Lächeln, zwinkern, Bier verkaufen
1.9.2020, 10:00 UhrEs ist Sonntagnachmittag kurz nach vier Uhr. Normalerweise hat "der Neder" um diese Uhrzeit gar nicht offen. Für die Nederbierpatscher macht der Erhard am Ausschank eine Ausnahme.
Szenen drehen
Denn Marco Bauer, wie immer im grauen Brauerkittel, und sein Sidekick Klaus Fietzeck wollen einige Szenen drehen. Es ist ihr erstes Musikvideo, nachdem sie mit skurrilen Filmchen ihre Fans in Verzückung versetzt haben. Diesmal nicht mehr nur vor dem Neder, sondern drinnen an heiliger Stätte.
Mit dabei das Objekt der Begierde: Die viel besungene Brauerei-Fachverkäuferin Astrid Neder-Haub. Regieanweisung an sie: Anlächeln, zuzwinkern und den Kasten Bier über die Theke schieben. Sie ist in ihrem Element. Später wird sie dafür von Marco Bauer zum Tanz entführt. Die Menge johlt.
Die Musik dazu kommt freilich vom Band. Darum kümmert sich Bernd Uttenreuther, der das Faschings-Duo als Präsident der Närrischen Siedler Lichteneiche bestens kennt. Trotzdem sucht Klaus Fietzeck, die selbsternannte "Goldene Stimme von Forchheim", hektisch nach seinem Mikrofon. Auf den Bildern soll es später schließlich "echt" aussehen.
Song im Wohnzimmer
Aufgenommen hat er den Song um ein Gratis-Seidla von seiner Brauerei-Fachverkäuferin im Wohnzimmer Peter Lassners in Forchheim. Wer genau hinhört, erkennt den Fastnacht-Schlager von der Fleischerei-Fachverkäuferin, mit dem der Comedian Michl Müller vor zehn Jahren in Veitshöchheim Triumphe gefeiert hat. Nur dass es damals um eine Scheibe Gelbwurst ging. Vielleicht ist es die Erinnerung daran, vielleicht aber auch das Freibier, das beim Jamily-Musiker Peter Lassner saitenweise die Finger lockert.

• Gespeicherte Daten:

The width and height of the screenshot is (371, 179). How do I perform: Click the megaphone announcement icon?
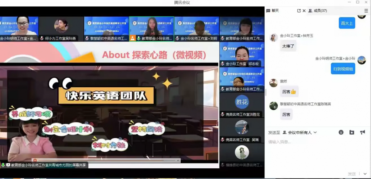(x=362, y=132)
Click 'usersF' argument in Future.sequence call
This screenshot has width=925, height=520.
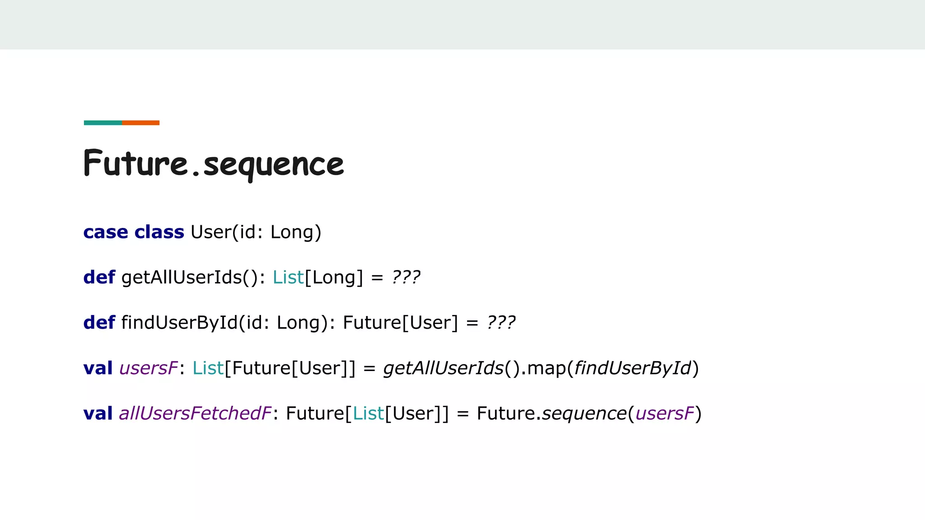pyautogui.click(x=664, y=413)

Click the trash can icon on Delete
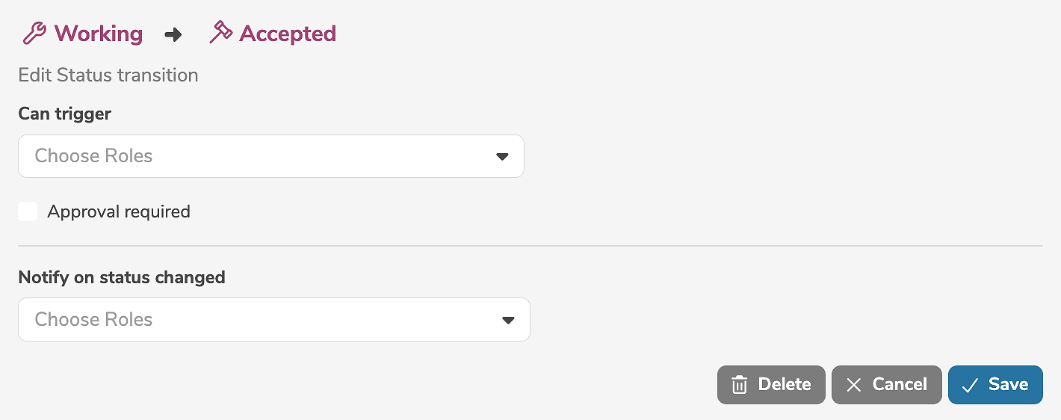[x=739, y=385]
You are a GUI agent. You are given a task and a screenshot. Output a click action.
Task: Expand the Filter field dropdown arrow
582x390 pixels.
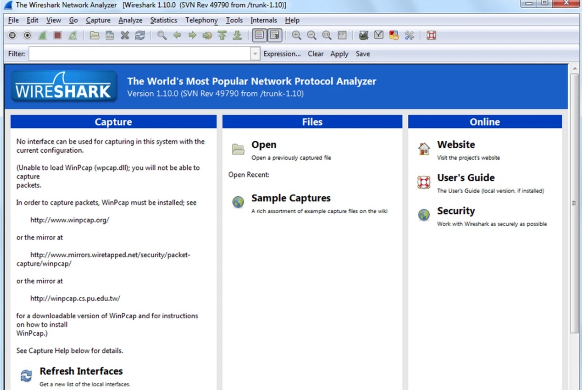coord(255,54)
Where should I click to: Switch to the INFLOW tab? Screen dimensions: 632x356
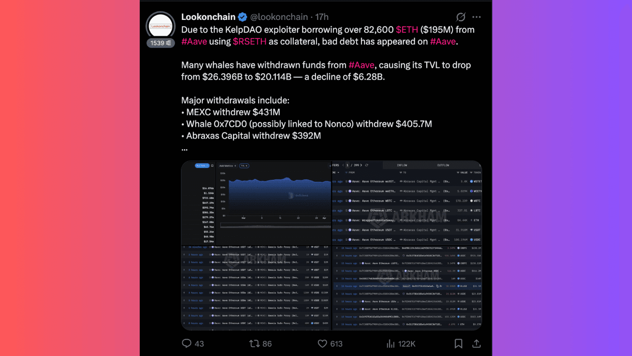point(402,165)
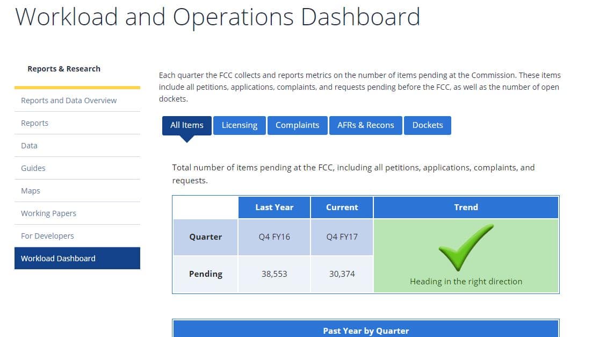Image resolution: width=592 pixels, height=337 pixels.
Task: Select the AFRs & Recons tab
Action: click(365, 125)
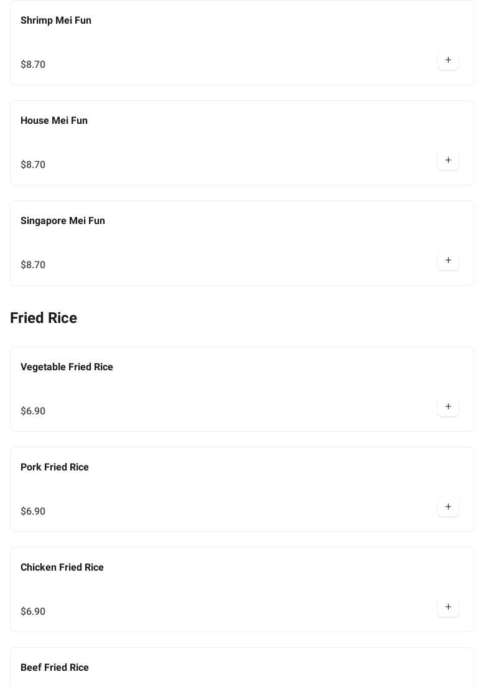Click the Fried Rice section heading
This screenshot has height=687, width=484.
point(44,318)
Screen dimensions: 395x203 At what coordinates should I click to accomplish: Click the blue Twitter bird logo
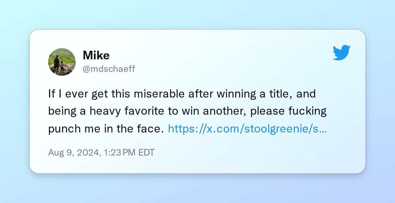[342, 53]
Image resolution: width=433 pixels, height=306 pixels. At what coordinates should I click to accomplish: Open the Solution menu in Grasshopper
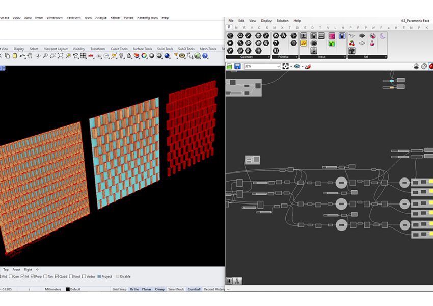point(282,21)
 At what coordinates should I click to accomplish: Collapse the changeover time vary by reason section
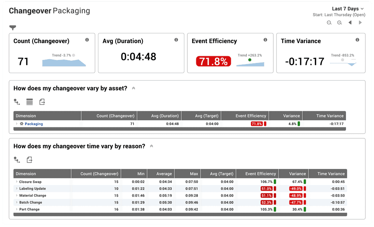[x=151, y=146]
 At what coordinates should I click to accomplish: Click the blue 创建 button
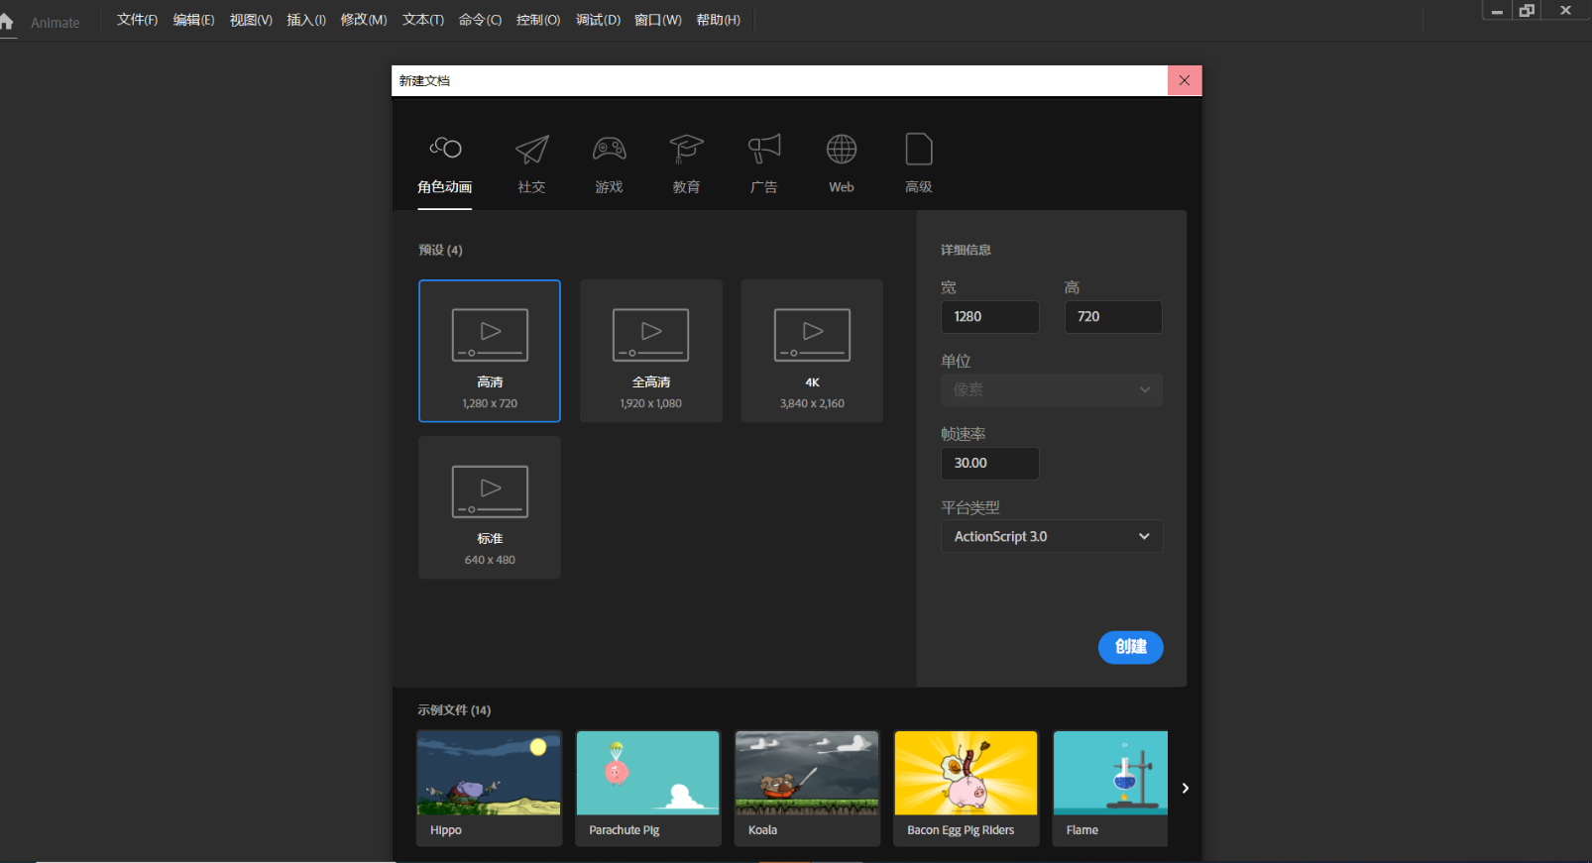[x=1130, y=647]
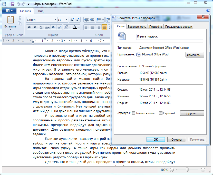Viewport: 213px width, 175px height.
Task: Toggle italic formatting (К)
Action: click(x=35, y=27)

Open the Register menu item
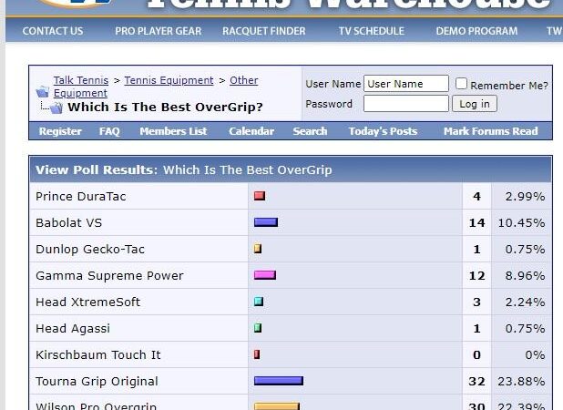60,131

• AUFGABENLISTE:
1. Erklären Sie in ein bis drei Sätzen anhand des Textauszugs, warum Klaus Fietzeck hektisch sein Mikrofon sucht, obwohl die Musik vom Band kommt.
2. Setzen Sie den Artikel über den Musikvideodreh beim Neder im Anschluss an seinen letzten Satz fort.

• LÖSUNGEN:
1. Die Musik läuft zwar vom Band, doch auf den Bildern soll es später „echt“ aussehen. Deshalb sucht Klaus Fietzeck für den Dreh nach seinem Mikrofon.

2.
Daneben nutzt René Kraus jede Gelegenheit, um mit seiner leuchtenden Ukulele als "Der Ente" die Statisten in Bewegung zu bringen. Da werden sogar einige Stammgäste, die bis dahin ganz ins Schafkopfen oder Ketterauchen vertieft sind, regelrecht hellhörig.
Derweil haben Adam Kudlek und Armin Mundt alle Hände voll zu tun. Die Kameraleute sind die Augen der späteren Zuschauer. Sie bahnen sich ihre Wege zwischen den Tischen, versuchen all die Geschehnisse einzufangen, die später das ganz gewisse Etwas ausmachen. Wie Stadtrat Markus Schmidt in Ekstase gerät; wie Leo Hühnlein als Pferd verkleidet durch den Raum trabt; wie Klaus Fietzeck zwischen den Laugenbrezen auf den Tischen tanzt.
Nicht zu vergessen Rainer Kalb, der als früherer Braumeister des Hauses Krug für Krug nach dem Rechten sieht, oder Christian Lutz, der sich in ein schweißtreibendes Eisbären-Kostüm zwängt. Während der eine leidet, freut sich der andere: Klaus Fietzeck hat mit Carina Mamat und Tanja Kraus gleich zwei ehemalige Bierköniginnen im Arm. Es wird einer der seltenen Momente des späten Nachmittags ohne ein Seidla in Händen sein.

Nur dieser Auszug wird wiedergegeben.